I don't know if I'm sold on disabling the DHCP leases because I do like to have the local name resolution on-network. I'll look in to other alternatives.
re: DNSSEC...so I will admit, DNS is not my string suit anymore. I last managed it on a Win2k server many moons ago. If I disable DNSSEC, am I still "protected" (quotes intentional) if I use SSL/TLS for outgoing queries (and have the appropriate entry in my custom options for port 853)
-
@bwalkco said in Sudden high latency with DNS, local resolver:
re: DNSSEC...so I will admit, DNS is not my string suit anymore. I last managed it on a Win2k server many moons ago. If I disable DNSSEC, am I still "protected" (quotes intentional) if I use SSL/TLS for outgoing queries (and have the appropriate entry in my custom options for port 853)
When you enable forwarding, the upstream forwarder is totally in charge of whether DNSSEC is used or not. No matter what you send to it, it will "do its own thing" when resolving a request from you. So really no need to add the extra hassle of DNSSEC in that instance IMHO.
When you resolve locally, however, then DNSSEC is a very good thing to enable.
-
@bwalkco said in Sudden high latency with DNS, local resolver:
I don't know if I'm sold on disabling the DHCP leases because I do like to have the local name resolution on-network.
IMHO : never touch the LAN IP settings of a device. At most, change the host name, as your new PC would probably be called "DEFHT24MBBT" instead of the more logic "Office-Selling-2". A Window initial setup will ask for this name (and will never ask a user to init some IP stuff).
Take note of the MAC address of this new device - but you could do this on pfSense, by looking at the DHCP logs.On the DHCP-server side, using the now known MAC of the new device, assign it a static DHCP lease, with description, a (another ?) host name etc.
This way, you have your network all assigned on one place.Nice advantage : these "static DHCP lease" are loaded upon boot of pfSense, boot of the DHCP server, to be more precise.

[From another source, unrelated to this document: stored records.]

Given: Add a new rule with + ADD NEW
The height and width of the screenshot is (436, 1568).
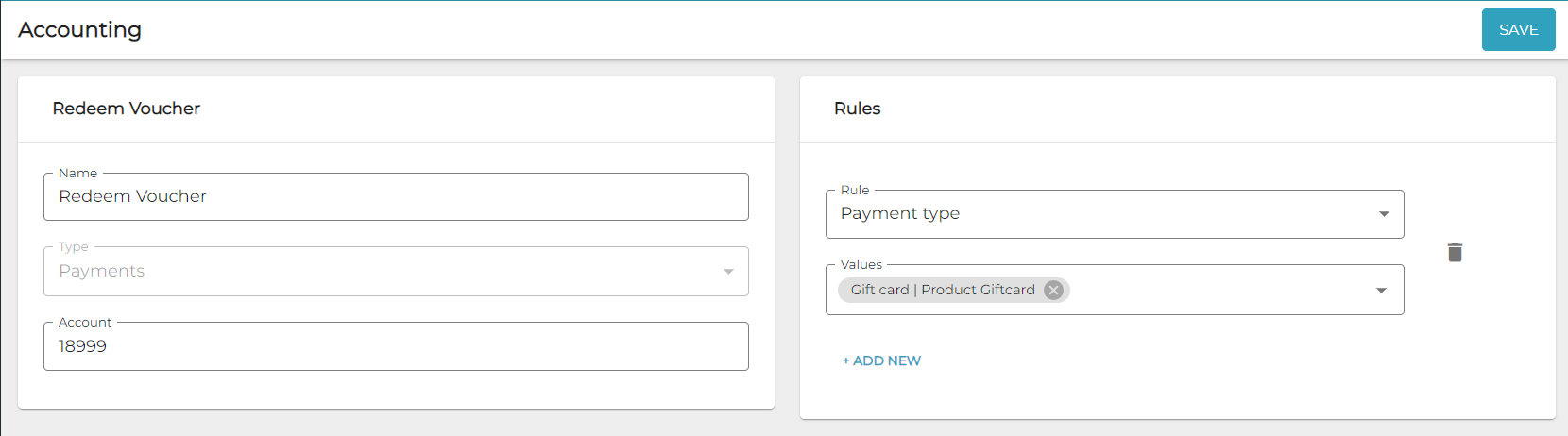Looking at the screenshot, I should pos(881,361).
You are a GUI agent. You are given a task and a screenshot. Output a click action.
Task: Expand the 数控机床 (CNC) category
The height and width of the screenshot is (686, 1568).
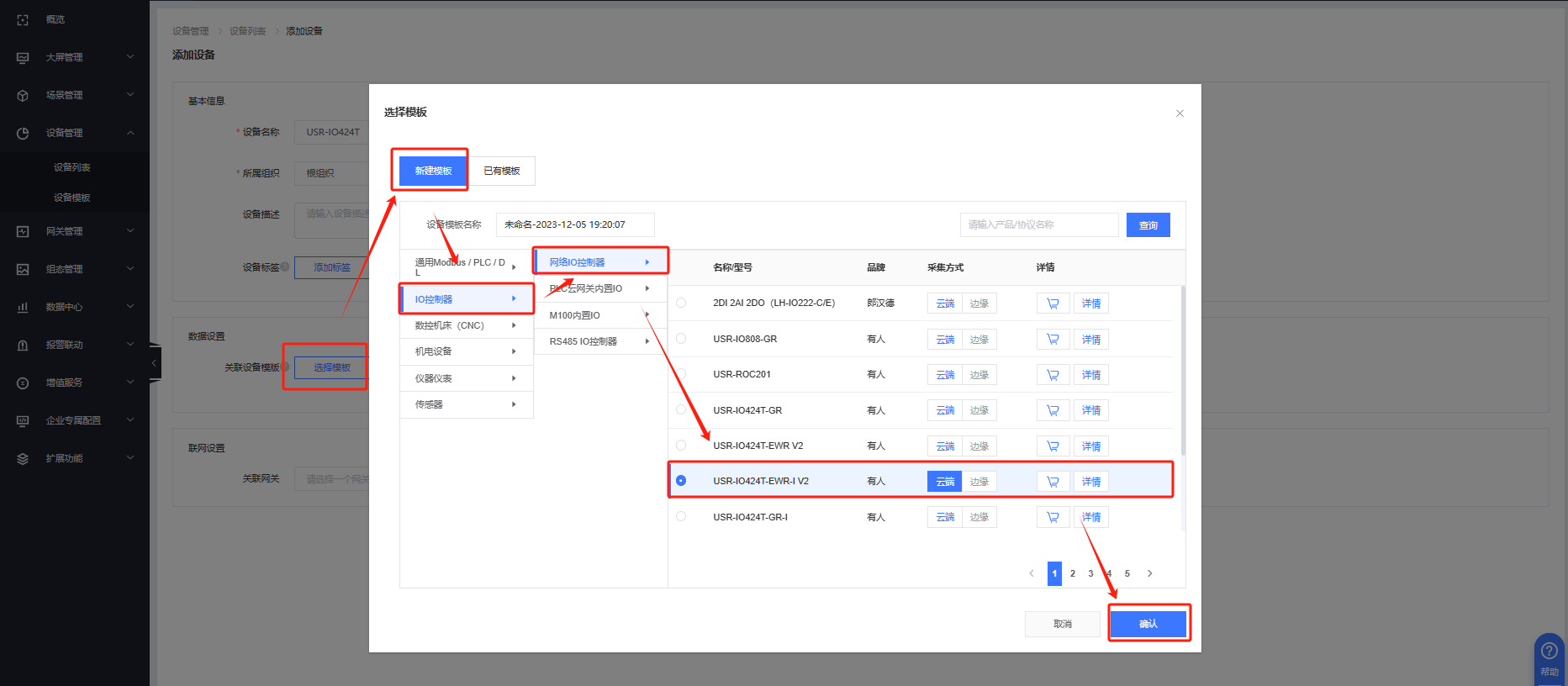[466, 325]
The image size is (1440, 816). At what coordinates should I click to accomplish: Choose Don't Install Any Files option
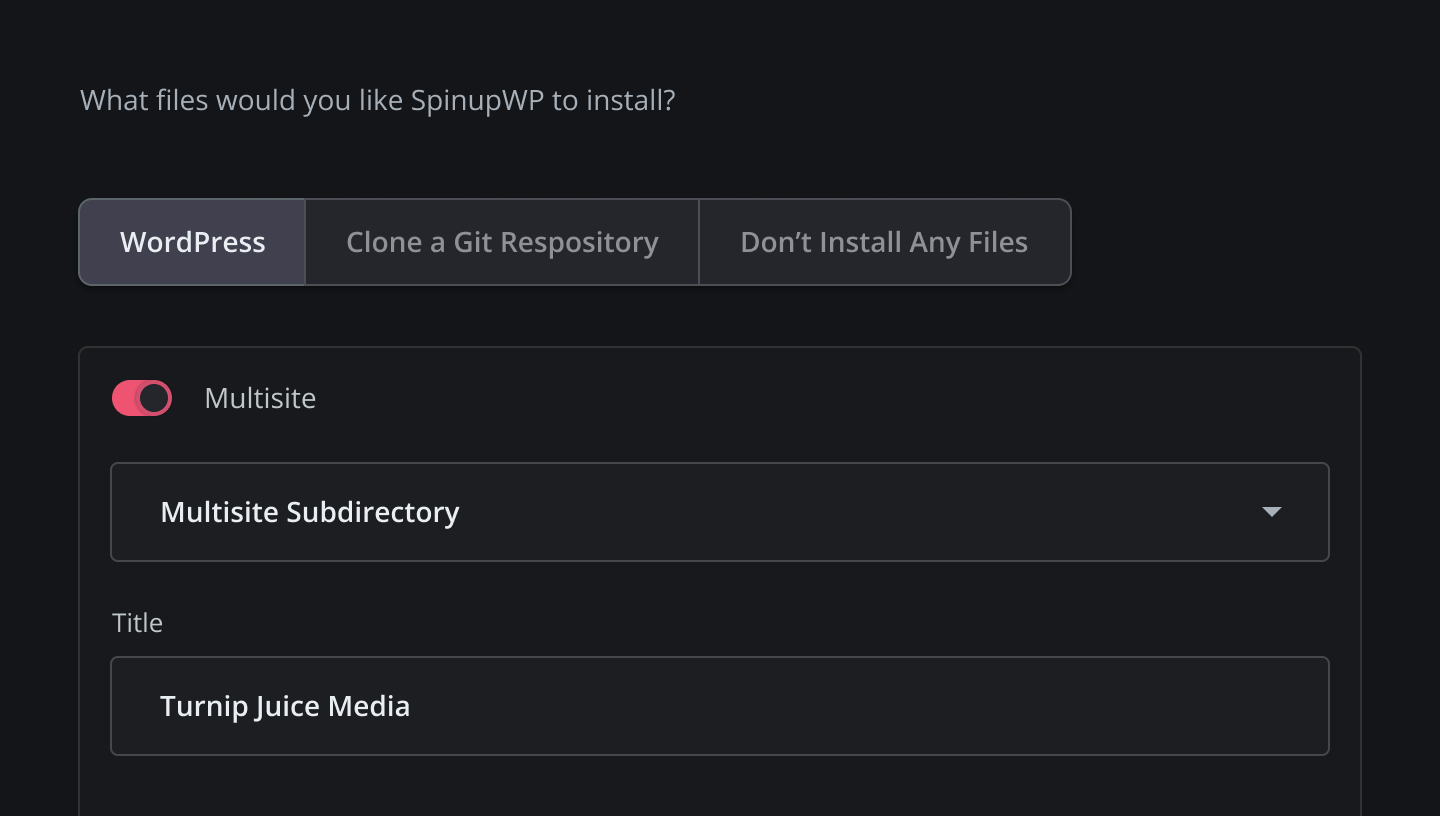coord(884,242)
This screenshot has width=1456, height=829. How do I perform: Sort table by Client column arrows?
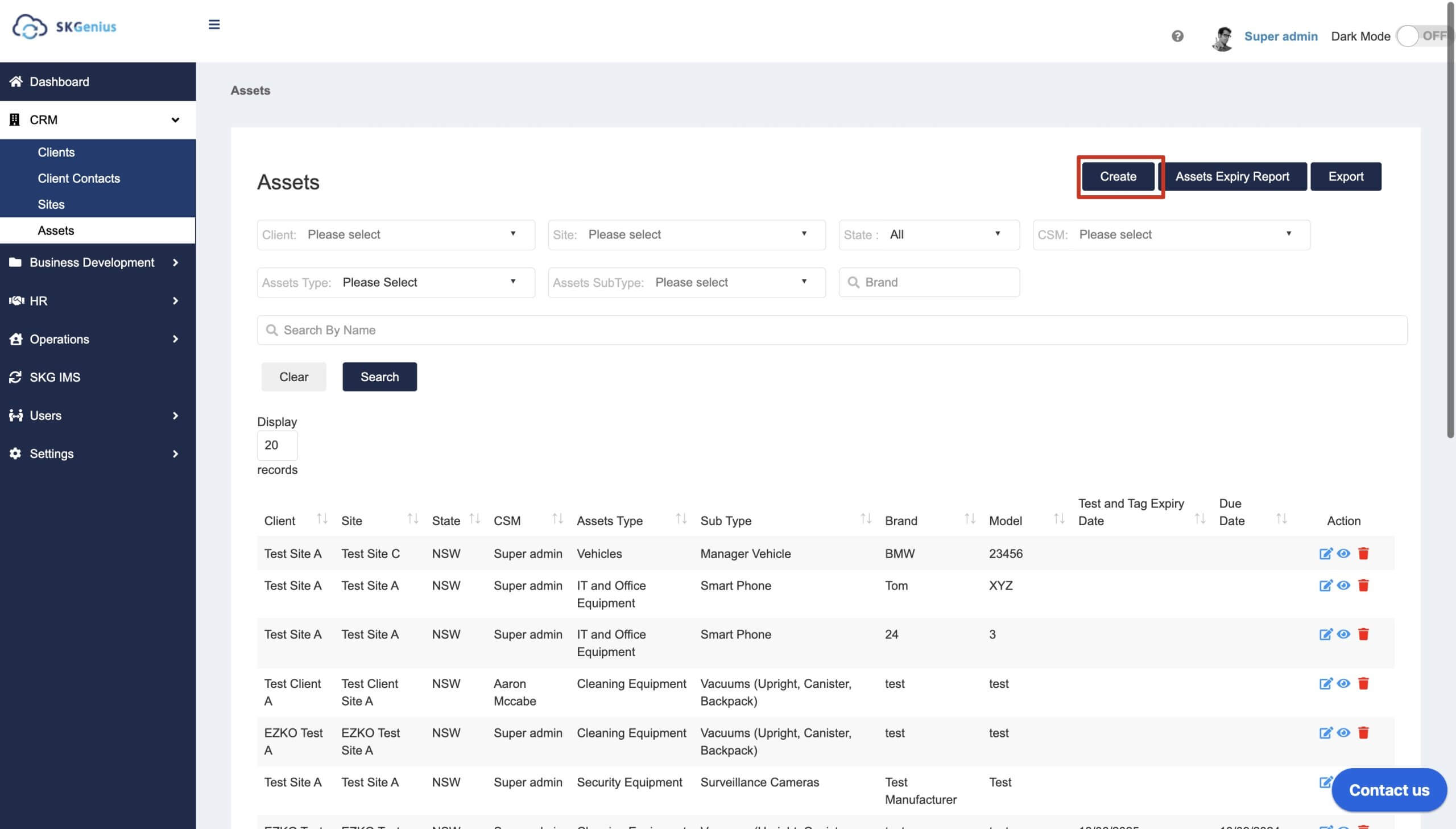point(322,519)
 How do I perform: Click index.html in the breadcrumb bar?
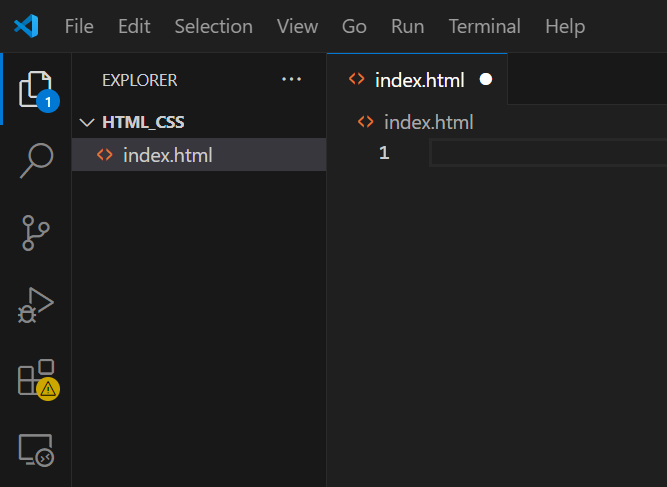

No more DNS server (unbound) restarting needed. No more cache resets, no more DNS outages. -
I have a different view of DHCP DNS registration. When you manage relatively small networks, then static IPs (or MAC reservations) and manual DNS records work okay. But as you scale up to hundreds and then thousands of PCs, that becomes increasingly hard to manage. Especially when those PCs are scattered around geographically. To me, workable automatic DNS registration from the DHCP client is quite useful, and I am sad that functionality is currently not workable in pfSense due to the
unbound
restart behavior.I worked for years in a Fortune 500 US company with over 25,000 employees and thousands of PCs all running Windows scattered across four states in the south. We had a central internal Help Desk for support. The Help Desk connected to a user's PC via RDP (the company had its own private WAN/LAN arrangement using dedicated infrastructure it owned and some it leased). The connection was made by hostname. When our support folks imaged (installed Windows and corporate apps) a new PC prior to shipping it out, they assigned a hostname using an in-house scheme and put an icon on the desktop with that hostname. Now, no matter what corporate office or field location that PC went to, when it got its DHCP IP address for that office it would dutifully register its hostname in DNS with its IP address. Now the Help Desk could easily locate and connect to the PC by hostname. The hostname was displayed in plain sight on the user's desktop. Can you imagine being on the phone and trying to talk a typical user through finding and then telling you the IP address their workstation has so you could connect to it?
-
-